The sea of editors
There are many thousands of different text-document editors available. You can choose to use an online editor like Stackedit or Dillinger or you can use locally installed editors like Notion, Macdown, Word or VS Code. All these editors have their advantages. Word is the defacto Office document processor, VS Code is used today by millions of software developers and Macdown is a simple Markdown editor. But which one to choose?
As a software developer I learned to keep things extremely simple and usable. When I write software, I don’t want to be distracted by features that are hard to know or understand. And I want to be able to read the documents with all editors by hand. The latter requires a simple format known as plain/text. There is no formatting in the file and what you see is what you get.

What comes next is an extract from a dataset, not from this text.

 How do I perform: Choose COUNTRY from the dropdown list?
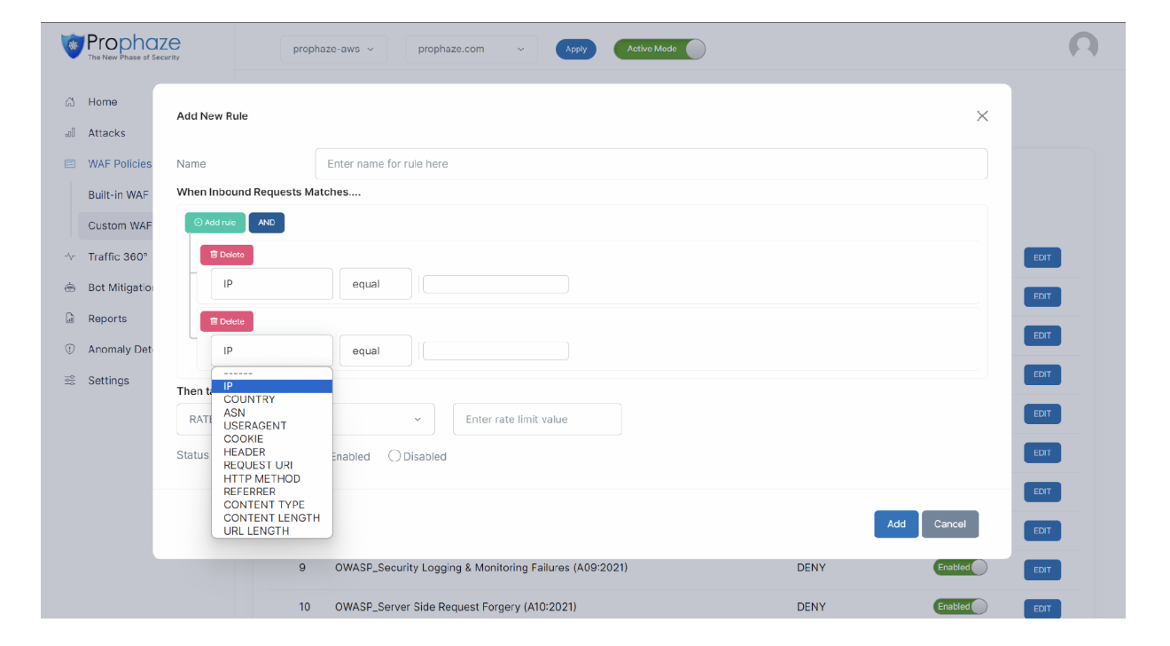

To understand text easily we are used to some simple formatting helpers:
This helps to understand and memorise the text better. The combination of both plain/text files and formatting is provided by Markdown created by John Gruber and Aaron Swartz.
Why am I using Markdown?
In 1994 I started to use Windows 3.1 and there was Word. How cool! I can add graphics, colours for the text and so on. What a mess the results have been is history. Then while developing editorial systems (wrongly also known as CMS) for the web we added WYSIWYG editors (what you see is what you get) and the websites wer colourful with various different fonts and styles and … what a mess again.

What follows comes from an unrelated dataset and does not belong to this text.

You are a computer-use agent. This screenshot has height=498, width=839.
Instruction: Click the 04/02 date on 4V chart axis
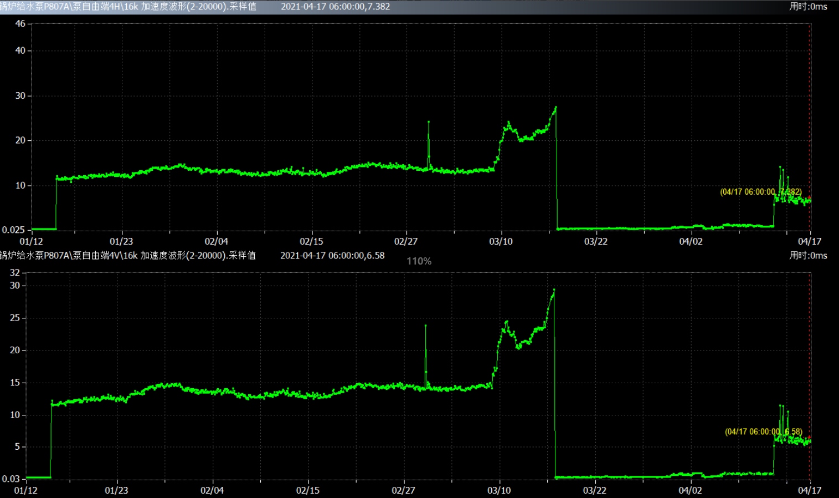click(x=690, y=490)
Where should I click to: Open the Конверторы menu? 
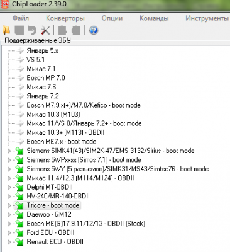tap(65, 18)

But what one wants is simple accessable information that is formatted well. That’s the basic idea behind Markdown. Here is an example of a simple text formatted with Markdown:
# Top news brought to you by Andy ## Software developer discovers a new way of creating simple an well readable text with a formatting technic called Markdown. Hamburg, 12.05.2010. A software developer from Hamburg, Germany discovered the new formatting technic to create nice and readable text. He was _extremely happy_ to discover **Markdown**. This modern way of formatting plain/text is a breakthrough to fight the mess of unreadbale HTML pages in the World Wide Web. The basic features are: * it is simple to learn * one needs only a simple text editor * with additional software like [Pandoc](https://pandoc.org/) the text can be converted into various document formats like **PDF**, **epub** or **HTML**
This text is easily readable and can be read in any text-editor. When using the formatting and converting it, it will look like this:
When comparing both outputs you immediately get an idea what the formatting is doing: eg. one
# will create a headline of order 1 (h1),
## will create a headline of order 2 (h2),
**sth** will make the text bold and so on. These are all simple formatting specifications for Markup Languages like HTML (Hyper-Text-Markup-Language). And now you understand, why it is called Markdown and why one of the basic resulting formats when Markdown files are converted is HTML.

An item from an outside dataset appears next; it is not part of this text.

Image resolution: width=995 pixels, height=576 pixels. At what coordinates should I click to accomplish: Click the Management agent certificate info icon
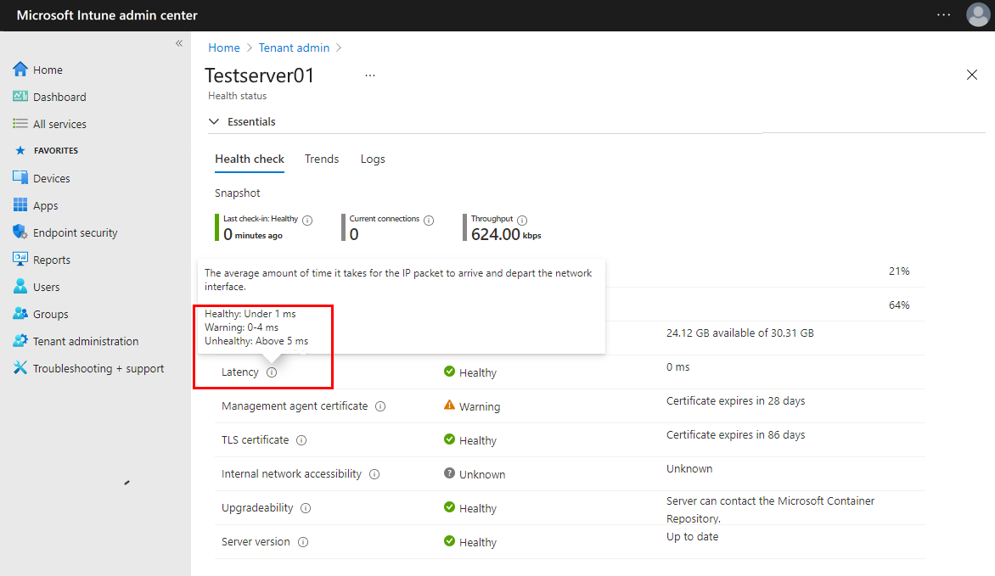coord(379,405)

It is super simple and handy in the usage.
Which editor to use?
Now it’s becoming philosophical. I think everyone has her loved editor for writing plain/text. If you want something very simple I suggest you give Macdown a try. I really like it and wrote many documents with it. If you also need some better overview about your files I suggest to give these editors a try:
- Obsidian: I really like it because every set of documents can be organised in a so called vault. And there are many plugins you can use e.g. for better table handling or even a Github integration. I use it regularly (instead of Notion because it is too complicated and big).
- Zettlr: For people using a Zettelkasten, this one is super cool. I like it a lot and still use it for my Zettelkasten. But it is still also a very good plain/text editor.
- Ulysses: I think this one is good for writing novels. I really like the typewriter effect that can be used. And the organisation of the documents is good.
- The Archive: Another Zettelkasten editor I used quite a lot. Btw. the website is a very good starting point for the Zettelkasten concept invented by Niklas Luhmann
- VS Code: The defacto editor for developers writing code. It has a very good Extension system and a lot of other features for developers. You can still also use it as a very good Markdown editor.
- Macdown: A super simple yet strong editor. I like the preview very much. It lacks some features the other editors provide but is very good for writing a Markdown file quickly.
I don’t want to forget mentioning, that there are also good online Markdown editors. One I like is Stackedit. You need to choose if you want to register to a service and save the files there, or use an editor locally where you have full control about your data.
Export to another format like PDF
The power of markdown is it’s simplicity resulting in the ability to compile (create) a document format of your choice. Most of the editors offer at least the possibility to create a PDF. As I am writing this file in Obsidian, I have the option to export it to a PDF. This will look like this: The result:
As you can see the PDF is created. In other editors like Ulysses you have various more options to choose a format and also what style the PDF should be created in.
I love simplicity. And that’s the reason why I write everything in Markdown. You can even omit to use a text-processor like Microsoft word when you use the Markdown editor that gives you everything you need for the output you want to achieve.